Glossary

Plain-language definitions of technical terms used throughout this documentation.

Biology & Cell Imaging

Cell Painting

A laboratory technique that uses fluorescent dyes to stain six components of a cell (nucleus, cytoplasm, mitochondria, etc.), then photographs them under a microscope. Each “paint” highlights a different part of the cell, producing a rich visual fingerprint of cell health and behavior.

Perturbation

Any deliberate change applied to cells in an experiment. In this project, perturbations include chemical compounds (drugs), CRISPR knockouts (disabling a gene), and ORF overexpressions (forcing a gene to produce more protein).

Compound

A chemical substance (typically a drug or drug-like molecule) applied to cells to observe its effect on cell morphology.

CRISPR Knockout

A genetic editing technique that disables (“knocks out”) a specific gene. By observing how cells change when a gene is turned off, researchers can learn what that gene does.

ORF Overexpression

The opposite of a knockout — a gene is artificially forced to produce more protein than normal. “ORF” stands for Open Reading Frame, the DNA sequence that encodes a protein.

Negative Control (NEGCON)

Cells treated with an inert substance (like DMSO) that should have no effect. These serve as a baseline — any changes seen in treated cells are measured relative to the controls.

Batch Effect

Unwanted variation between experimental runs. For example, images taken on different days or different plates may look slightly different even for the same treatment, due to small differences in staining, temperature, or imaging conditions.

Well

A small compartment on a multi-well plate where cells are grown and treated. A typical plate has 384 wells, each containing cells with a specific treatment.

Site

A specific location within a well that is photographed. Multiple sites per well are imaged to capture representative cell populations.

Machine Learning

Contrastive Learning

A training approach where the model learns by comparing examples. It pulls matching pairs closer together (e.g., an image and its correct text description) and pushes non-matching pairs apart. CLIP (by OpenAI) popularized this approach for vision-language models.

Embedding

A numerical representation (a list of numbers, or “vector”) that captures the meaning of an input. Images and text are both converted into embeddings in the same shared space, so that similar items end up near each other.

Cosine Similarity

A measure of how similar two embeddings are, based on the angle between them. A value of 1.0 means identical direction (very similar), 0 means unrelated, and -1.0 means opposite.

CLS Token

A special token in transformer models that serves as a summary of the entire input. After processing, the CLS token’s embedding represents the overall meaning of the image or text.

ViT (Vision Transformer)

A neural network architecture that processes images by splitting them into patches and applying the same transformer architecture used in language models. DINOv3 uses a ViT-L/16 (Large model, 16x16 pixel patches).

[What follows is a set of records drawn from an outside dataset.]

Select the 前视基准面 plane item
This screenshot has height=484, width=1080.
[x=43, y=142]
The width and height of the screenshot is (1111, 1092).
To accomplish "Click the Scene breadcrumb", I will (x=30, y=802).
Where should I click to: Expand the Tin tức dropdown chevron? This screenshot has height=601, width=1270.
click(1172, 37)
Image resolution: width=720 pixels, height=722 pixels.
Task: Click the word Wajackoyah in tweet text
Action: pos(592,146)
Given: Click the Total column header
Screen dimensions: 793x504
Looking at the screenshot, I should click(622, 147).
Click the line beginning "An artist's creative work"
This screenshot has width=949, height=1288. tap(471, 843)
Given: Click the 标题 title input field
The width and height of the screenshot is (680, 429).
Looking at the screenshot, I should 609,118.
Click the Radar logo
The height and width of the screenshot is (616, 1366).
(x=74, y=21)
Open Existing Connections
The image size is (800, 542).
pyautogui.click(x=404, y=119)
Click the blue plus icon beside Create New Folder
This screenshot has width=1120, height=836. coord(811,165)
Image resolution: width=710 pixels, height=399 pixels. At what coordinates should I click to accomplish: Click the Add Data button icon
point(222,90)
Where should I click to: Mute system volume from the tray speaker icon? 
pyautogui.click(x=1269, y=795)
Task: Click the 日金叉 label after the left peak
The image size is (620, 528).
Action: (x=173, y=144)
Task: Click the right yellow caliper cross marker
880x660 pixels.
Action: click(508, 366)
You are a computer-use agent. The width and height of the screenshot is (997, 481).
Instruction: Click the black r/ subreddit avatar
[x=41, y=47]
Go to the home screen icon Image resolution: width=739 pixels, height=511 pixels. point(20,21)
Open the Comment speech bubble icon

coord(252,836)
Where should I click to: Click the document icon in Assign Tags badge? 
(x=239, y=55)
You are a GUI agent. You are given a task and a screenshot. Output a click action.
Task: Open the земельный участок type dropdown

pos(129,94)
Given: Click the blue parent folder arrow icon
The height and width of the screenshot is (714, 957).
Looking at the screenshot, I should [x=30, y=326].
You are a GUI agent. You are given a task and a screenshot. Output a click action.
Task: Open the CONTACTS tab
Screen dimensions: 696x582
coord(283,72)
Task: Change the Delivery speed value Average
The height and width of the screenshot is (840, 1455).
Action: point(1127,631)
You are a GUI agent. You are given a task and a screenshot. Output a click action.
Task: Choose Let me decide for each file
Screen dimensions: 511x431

mAP (Mean Average Precision)

A metric that measures how well a model ranks correct matches above incorrect ones. Higher mAP means the model is better at retrieving the right answers. Used to evaluate MorphoCLIP’s ability to match perturbations.

Fine-tuning

Taking a pre-trained model and continuing its training on a specific dataset. MorphoCLIP fine-tunes projection heads while keeping the base models (DINOv3, ModernBERT) frozen.

Projection Head

A small neural network that transforms embeddings from one dimension to another. MorphoCLIP uses projection heads to map both image and text representations into a shared 512-dimensional space.

MorphoCLIP-Specific

DINOv3

A self-supervised vision model by Meta that learns visual representations without labeled data. MorphoCLIP uses DINOv3 ViT-L/16 (300 million parameters) as the image encoder, kept frozen during training.

BioClinical ModernBERT

A language model specialized for biomedical and clinical text. MorphoCLIP uses it (150 million parameters) to encode text descriptions of perturbations, kept frozen during training.

CWCL (Continuously Weighted Contrastive Loss)

MorphoCLIP’s training loss function. Unlike standard contrastive loss (which treats matches as binary — correct or not), CWCL assigns soft weights based on how similar perturbations are, allowing the model to learn from partial matches.

CWA (Cross-Well Alignment)

A batch correction technique applied during training to reduce plate-to-plate variation. It aligns embeddings from different experimental wells so the model focuses on biological signal rather than technical noise.

CrossChannelFormer

A small transformer that combines features from the five fluorescence channels into a single image representation. Each channel captures a different cell component (mitochondria, actin, Golgi, ER, DNA), and the CrossChannelFormer learns how to merge them.

CPJUMP1

The benchmark dataset used in this project, from the JUMP Cell Painting Consortium. It contains 51 plates of Cell Painting images with 303 matched chemical and genetic perturbations, designed to test whether computational methods can identify which compounds and genes have similar biological effects.